Kombination(def,Kombination(abc,LeereListe()))
und diese soll jetzt umgedreht werden.

hier der Code.


```
package zeichenketten;
//Abstakte Klasse, die die notwendigen Methoden vererbt.
//mAnzahl() berechnet die Anzahl der vorhandenen Zeichenketten.
//mVerkettung() fügt die Zeichenketten zusammen.
//mReverse() dreht die Zeichenketten um.
//mEnthaelt(final String a) sucht nach String a in den vorhanden Ketten und gibt true zurück, 
//wenn vorhanden.

abstract class ListeVonZeichenketten {
	
	public ListeVonZeichenketten(){
		super();
		}
	
	public abstract int mAnzahl();	
	public abstract String mVerkettung();
	public abstract boolean mEnthaelt(final String a);
	public abstract ListeVonZeichenketten mReverse();
	
	public ListeVonZeichenketten mHinzu(String s){
		return new Kombination(s, this);
	}
	
}
```


```
package zeichenketten;
//Kombination erbt von ListeVonZeichenketten und implementiert die Methoden.

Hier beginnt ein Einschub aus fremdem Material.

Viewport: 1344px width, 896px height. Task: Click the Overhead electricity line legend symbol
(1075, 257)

public class Kombination extends ListeVonZeichenketten {

	private final String wort;
	private final ListeVonZeichenketten liste;
	
	public Kombination(String wort, ListeVonZeichenketten liste) {
		super();
		this.wort = wort;
		this.liste = liste;
	}

	@Override
	public int mAnzahl() {
		return liste.mAnzahl() +1;
	}

	@Override
	public boolean mEnthaelt(final String a) {
		if (a.equals(wort)){
			return true;
		}else{
			return liste.mEnthaelt(a);
			}
	}

	@Override
	public String mVerkettung() {
		return wort + liste.mVerkettung();
	}

	@Override
	public ListeVonZeichenketten mReverse() {

	}
	
	public String toString(){
		return getClass().getName() + "(" + wort + "," + liste + ")"; 
	}


}
```


```
package zeichenketten;
//Klasse, die von ListeVonZeichenketten erbt und eine leere Liste repräsentiert.
//Dient als Endpunkt bzw. Abbruchbedingung für die Methoden.

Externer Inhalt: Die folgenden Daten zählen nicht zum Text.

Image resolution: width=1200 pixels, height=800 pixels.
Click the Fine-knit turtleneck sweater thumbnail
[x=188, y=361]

public class LeereListe extends ListeVonZeichenketten {

	public LeereListe() {
		// TODO Auto-generated constructor stub
		super();
	}

	@Override
	public int mAnzahl() {
		// TODO Auto-generated method stub
		return 0;
	}

	@Override
	public boolean mEnthaelt(String a) {
		// TODO Auto-generated method stub
		return false;
	}

	@Override
	public String mVerkettung() {
		// TODO Auto-generated method stub
		return "";
	}
	
	public String toString(){
		return getClass().getName() + "(" + ")";
	}

	@Override
	public ListeVonZeichenketten mReverse() {
		// TODO Auto-generated method stub
		return new LeereListe();
	}

}
```


```
package zeichenketten;

public class Init {

	/**
	 * @author CyberClaw
	 * @param args
	 */
	public static void main(String[] args) {
		// TODO Auto-generated method stub
		//Erstellen einer neuen ListeVonZeichenketten.
		ListeVonZeichenketten l = new LeereListe().mHinzu("abc").mHinzu("def");
		//Consolenausgaben
		System.out.println(l);
		System.out.println(l.mVerkettung());
		System.out.println("Die Liste enthält " + l.mAnzahl() + " Zeichenketten.");
		System.out.println(l.mEnthaelt("abc"));
		System.out.println(l.mEnthaelt("ghj"));
		System.out.println(l.mReverse());
	}

}
```

Muss ich die mReverse() überhaupt abstract machen? bin echt am verzweifeln.

Gruß
CyberClaw


----------



## SlaterB (27. Nov 2006)

du erzeugst ein neues List-Objekt
und dann durchläufst du die Ursprungsliste von hinten nach vorne und gibts diese einzeln ein,
mit get kannst du auf jedes Element zugreifen,


----------



## Roar (27. Nov 2006)

oder du benutzt einfach Collections.reverse() :lol:


----------



## CyberClaw (27. Nov 2006)

Also mit Collections.reverse() geht es nicht, da ich ja kin List Element habe sondern eine ListeVonZeichenketten.

Das Durchlaufen hab ich mir auch schon überlegt, nur bin ich gerad etwas planlos, wie ich das am Besten löse/anfange ^^


----------